Hergesheimer was the great-great granddaughter of Charles Willson Peale, a Philadelphia artist who named one of his daughters Sophonisba after the Italian artist, Sofonisba Anguissola. Hergesheimer chose to use Sophonisba as her first name.

She studied at the Philadelphia School of Design for Women for two years, and then went on to study at the Pennsylvania Academy of Fine Arts for four years. At the Pennsylvania Academy of Fine Arts, she studied with Cecilia Beaux, Hugh Breckenridge, and William Merritt Chase. She was considered by Chase to be one of his finest students, and spent the summer of 1900 studying at Chase's Shinnecock Hills Summer School of Art on Long Island. As a senior at the Pennsylvania Academy of Fine Arts, she was judged the best pupil in her class and was awarded the Cresson Traveling Scholarship.

This allowed her to study abroad in Europe for three years, where she trained at the Académie Colarossi and exhibited at the Paris Salon. She is listed among the students of Blanche Lazzell, who was known for her white-line color woodcuts.

==Career==
As a result of having her work including in a 1905 traveling exhibition organized by the Nashville Art Association, she received a commission in 1907 to paint the portrait of Holland Nimmons McTyeire, the Methodist bishop who convinced Cornelius Vanderbilt to endow Vanderbilt University. To work on the commission, she relocated to Nashville, Tennessee, where she remained the rest of her life - first occupying a studio on Church Street, and later one at Eighth Avenue and Broadway. She spoke fondly of the region and its residents, stating: "The country around Nashville is, some of it, the most beautiful I have ever seen––a large and bounteous field for the landscape painter. There are hosts of beautiful women and children and strong, fine men to inspire great portraits."

She also conducted art classes in Bowling Green, Kentucky, where her circle of friends included fellow artists Frances Fowler, Sarah Peyton, and Wickliffe Covington. She also maintained a lifelong friendship with landscape painter Orlando Gray Wales, who also was raised in Allentown and also studied at the Pennsylvania Academy of Fine Arts.

Hergesheimer's most notable portraits are those of Speaker of the House Joseph W. Byrns, Sr., which hangs in the United States Capitol building, and of Commodore Matthew Fontaine Maury, which hangs in Maury Hall at the United States Naval Academy in Annapolis, Maryland.

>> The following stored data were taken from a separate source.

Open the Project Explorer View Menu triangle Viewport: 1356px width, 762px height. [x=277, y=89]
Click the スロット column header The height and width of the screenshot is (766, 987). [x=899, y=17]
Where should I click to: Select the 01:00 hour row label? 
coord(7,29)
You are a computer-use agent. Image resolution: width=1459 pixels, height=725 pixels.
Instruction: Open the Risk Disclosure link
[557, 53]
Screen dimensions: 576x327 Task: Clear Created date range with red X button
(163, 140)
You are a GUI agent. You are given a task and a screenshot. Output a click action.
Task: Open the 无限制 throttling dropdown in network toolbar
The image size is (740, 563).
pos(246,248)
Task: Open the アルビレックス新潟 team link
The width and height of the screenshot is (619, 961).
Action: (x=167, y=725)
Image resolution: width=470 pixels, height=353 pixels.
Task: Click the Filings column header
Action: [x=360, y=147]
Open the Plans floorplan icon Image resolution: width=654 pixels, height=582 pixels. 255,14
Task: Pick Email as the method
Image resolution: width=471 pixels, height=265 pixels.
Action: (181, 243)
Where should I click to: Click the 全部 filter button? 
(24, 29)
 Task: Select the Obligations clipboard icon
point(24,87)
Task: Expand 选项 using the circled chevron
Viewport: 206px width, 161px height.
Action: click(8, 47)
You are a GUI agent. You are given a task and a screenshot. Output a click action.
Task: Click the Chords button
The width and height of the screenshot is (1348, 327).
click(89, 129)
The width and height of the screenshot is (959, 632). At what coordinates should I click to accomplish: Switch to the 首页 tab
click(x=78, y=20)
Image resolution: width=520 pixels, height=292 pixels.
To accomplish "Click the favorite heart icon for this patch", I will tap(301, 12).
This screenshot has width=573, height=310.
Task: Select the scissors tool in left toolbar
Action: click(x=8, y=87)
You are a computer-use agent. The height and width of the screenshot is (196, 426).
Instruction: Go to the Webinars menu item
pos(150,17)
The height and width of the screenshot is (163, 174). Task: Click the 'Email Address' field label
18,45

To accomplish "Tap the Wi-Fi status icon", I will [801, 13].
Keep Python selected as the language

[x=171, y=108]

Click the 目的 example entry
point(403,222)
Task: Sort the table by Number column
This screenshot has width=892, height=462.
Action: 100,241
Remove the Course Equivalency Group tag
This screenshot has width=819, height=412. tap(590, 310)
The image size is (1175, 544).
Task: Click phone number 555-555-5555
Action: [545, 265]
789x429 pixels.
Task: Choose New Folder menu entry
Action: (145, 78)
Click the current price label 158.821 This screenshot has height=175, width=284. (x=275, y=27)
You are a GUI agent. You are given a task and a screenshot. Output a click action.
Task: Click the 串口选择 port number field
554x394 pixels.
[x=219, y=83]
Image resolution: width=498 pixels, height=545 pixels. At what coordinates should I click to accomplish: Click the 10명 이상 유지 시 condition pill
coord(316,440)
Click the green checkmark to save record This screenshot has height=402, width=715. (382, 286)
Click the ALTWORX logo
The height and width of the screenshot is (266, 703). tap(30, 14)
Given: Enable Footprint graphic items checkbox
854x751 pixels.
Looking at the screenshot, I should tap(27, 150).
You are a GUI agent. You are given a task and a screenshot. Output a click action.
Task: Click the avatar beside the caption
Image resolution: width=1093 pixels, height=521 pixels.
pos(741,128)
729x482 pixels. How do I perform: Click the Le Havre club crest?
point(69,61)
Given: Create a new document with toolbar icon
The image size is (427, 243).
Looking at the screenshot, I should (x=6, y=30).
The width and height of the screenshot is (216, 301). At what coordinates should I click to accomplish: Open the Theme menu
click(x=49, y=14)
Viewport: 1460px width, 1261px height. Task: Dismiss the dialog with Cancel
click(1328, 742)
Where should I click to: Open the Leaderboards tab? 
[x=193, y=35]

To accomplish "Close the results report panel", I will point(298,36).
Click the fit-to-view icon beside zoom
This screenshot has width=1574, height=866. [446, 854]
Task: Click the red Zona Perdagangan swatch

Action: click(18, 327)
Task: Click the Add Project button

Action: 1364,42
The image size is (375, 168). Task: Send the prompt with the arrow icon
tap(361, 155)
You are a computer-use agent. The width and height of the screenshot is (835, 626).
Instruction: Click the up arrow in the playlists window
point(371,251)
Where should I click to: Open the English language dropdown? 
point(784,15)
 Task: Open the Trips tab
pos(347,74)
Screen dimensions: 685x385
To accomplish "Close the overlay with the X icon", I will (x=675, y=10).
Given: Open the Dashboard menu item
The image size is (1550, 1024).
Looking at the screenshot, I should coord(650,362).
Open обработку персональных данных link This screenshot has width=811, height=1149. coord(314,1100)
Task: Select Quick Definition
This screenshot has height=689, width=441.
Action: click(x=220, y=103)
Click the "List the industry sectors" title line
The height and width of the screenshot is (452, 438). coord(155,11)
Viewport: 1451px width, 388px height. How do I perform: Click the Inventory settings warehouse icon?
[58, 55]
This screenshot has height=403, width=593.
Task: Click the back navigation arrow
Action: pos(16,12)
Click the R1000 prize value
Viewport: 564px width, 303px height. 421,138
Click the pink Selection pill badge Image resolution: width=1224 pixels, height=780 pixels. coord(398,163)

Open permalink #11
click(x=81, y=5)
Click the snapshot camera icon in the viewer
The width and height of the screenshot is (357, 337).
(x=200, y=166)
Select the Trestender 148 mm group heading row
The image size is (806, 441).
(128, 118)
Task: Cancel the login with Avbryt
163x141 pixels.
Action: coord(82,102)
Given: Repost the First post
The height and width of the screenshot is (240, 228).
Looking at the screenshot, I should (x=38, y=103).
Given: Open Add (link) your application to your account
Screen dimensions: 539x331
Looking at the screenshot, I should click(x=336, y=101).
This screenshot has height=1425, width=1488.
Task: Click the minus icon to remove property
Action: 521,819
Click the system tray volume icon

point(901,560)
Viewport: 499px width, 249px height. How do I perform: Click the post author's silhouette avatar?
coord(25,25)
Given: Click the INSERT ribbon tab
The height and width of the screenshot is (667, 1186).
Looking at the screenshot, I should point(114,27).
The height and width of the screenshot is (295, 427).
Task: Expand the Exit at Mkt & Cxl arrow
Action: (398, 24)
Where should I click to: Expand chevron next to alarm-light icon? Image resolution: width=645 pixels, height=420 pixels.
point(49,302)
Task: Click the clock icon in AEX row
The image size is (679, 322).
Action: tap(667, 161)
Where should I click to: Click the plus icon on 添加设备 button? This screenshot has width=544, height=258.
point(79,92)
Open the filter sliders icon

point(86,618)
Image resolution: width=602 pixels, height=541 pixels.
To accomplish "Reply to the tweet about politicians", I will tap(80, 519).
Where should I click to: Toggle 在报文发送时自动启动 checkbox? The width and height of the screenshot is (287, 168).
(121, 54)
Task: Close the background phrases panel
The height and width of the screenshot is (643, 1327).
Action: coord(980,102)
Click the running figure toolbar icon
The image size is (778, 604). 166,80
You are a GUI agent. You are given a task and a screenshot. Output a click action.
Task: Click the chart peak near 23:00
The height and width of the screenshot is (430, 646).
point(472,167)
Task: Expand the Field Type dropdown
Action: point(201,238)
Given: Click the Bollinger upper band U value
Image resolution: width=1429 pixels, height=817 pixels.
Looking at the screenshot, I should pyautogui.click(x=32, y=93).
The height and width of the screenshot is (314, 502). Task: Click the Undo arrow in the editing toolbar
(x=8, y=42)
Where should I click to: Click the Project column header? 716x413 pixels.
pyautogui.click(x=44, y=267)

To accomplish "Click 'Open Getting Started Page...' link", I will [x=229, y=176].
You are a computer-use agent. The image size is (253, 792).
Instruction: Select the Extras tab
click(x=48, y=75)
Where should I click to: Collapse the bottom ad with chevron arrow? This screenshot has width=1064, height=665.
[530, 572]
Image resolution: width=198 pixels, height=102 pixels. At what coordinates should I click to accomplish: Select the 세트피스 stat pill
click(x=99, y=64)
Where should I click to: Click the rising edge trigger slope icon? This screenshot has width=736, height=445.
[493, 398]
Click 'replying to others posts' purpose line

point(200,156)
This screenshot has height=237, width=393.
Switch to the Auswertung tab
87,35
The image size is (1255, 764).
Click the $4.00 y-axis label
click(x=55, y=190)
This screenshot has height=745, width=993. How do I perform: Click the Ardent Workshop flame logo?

Though portraiture was her primary source of income, Hergesheimer experimented in other painting genres and artistic techniques, including printmaking, which she pursued alongside the artist Blanche Lazzell.

==Death==
Hergesheimer died on June 24, 1943, in Davidson County, Tennessee.

==Awards==
- Gold medal, Appalachian Exposition (1910)
- Gold medal, Tennessee State Exposition (1926)

==Major exhibitions==
- American Artists Professional League
- Art Institute of Chicago
- Corcoran Gallery of Art
- National Academy of Design
- New Orleans Art Association
- Pennsylvania Academy of the Fine Arts
- Salons of America
- Sesquicentennial Exposition, Philadelphia, Pennsylvania (1926)
- Society of Independent Artists

== Colleagues and affiliations ==
- American Artists Professional League
- American Federation of Arts
- National Arts Club
- New Orleans Art Association
- Salons of America
- Society of Independent Artists
- Southern States Art League
- Washington, D.C. Watercolor Club

==Collections==
Some of the major collectors of Hergesheimer's work are:
- Heckscher Museum of Art, Huntington, New York
- Morris Museum of Art, Augusta, Georgia
- Reading Public Museum, Reading, Pennsylvania
- Tennessee State Museum, Nashville, Tennessee
- United States Capitol, Washington, D.C.